**Work item**
Check each line of the data below for the word "pixels", then extract the ones that have it.

**Supplied records**
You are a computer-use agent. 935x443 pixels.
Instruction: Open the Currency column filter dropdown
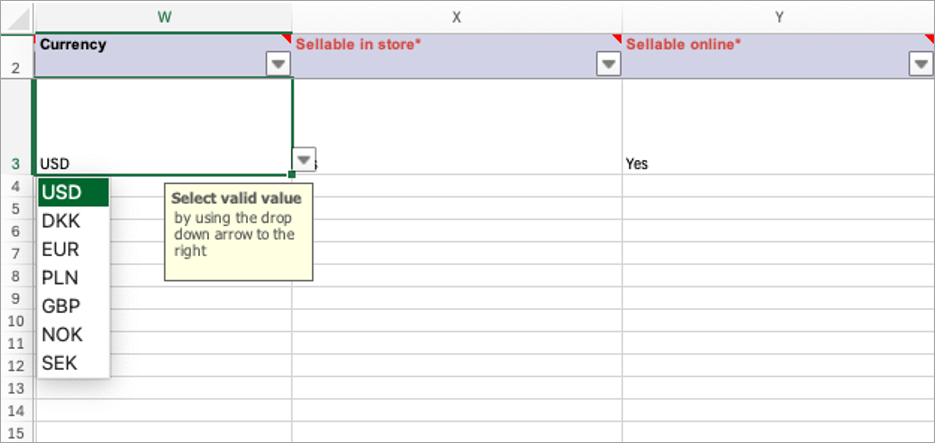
---
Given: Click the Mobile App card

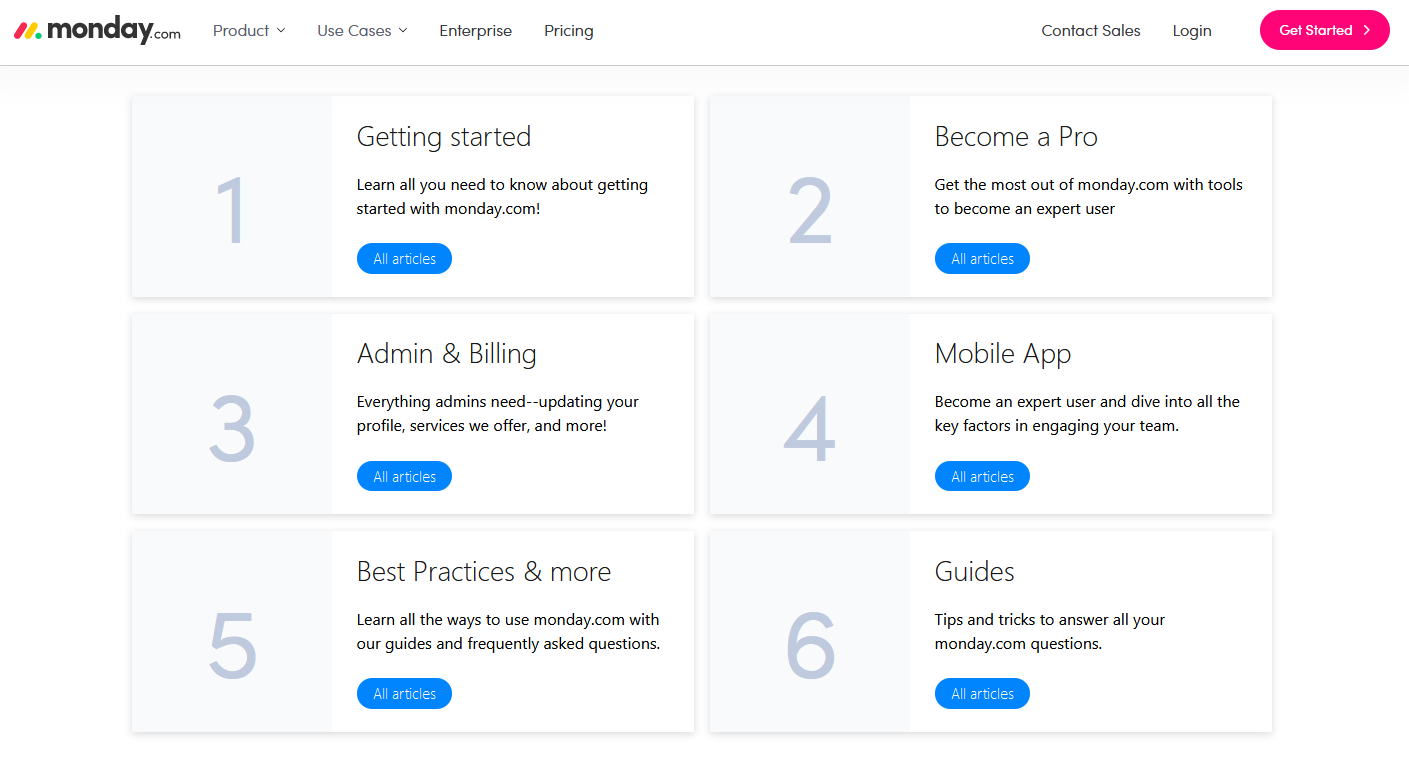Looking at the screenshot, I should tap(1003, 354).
* * *
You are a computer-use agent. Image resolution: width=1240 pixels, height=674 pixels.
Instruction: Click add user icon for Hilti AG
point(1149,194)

**Exercise response**
You are a computer-use agent. 935x443 pixels.
You are a computer-use agent. Image resolution: width=1240 pixels, height=674 pixels.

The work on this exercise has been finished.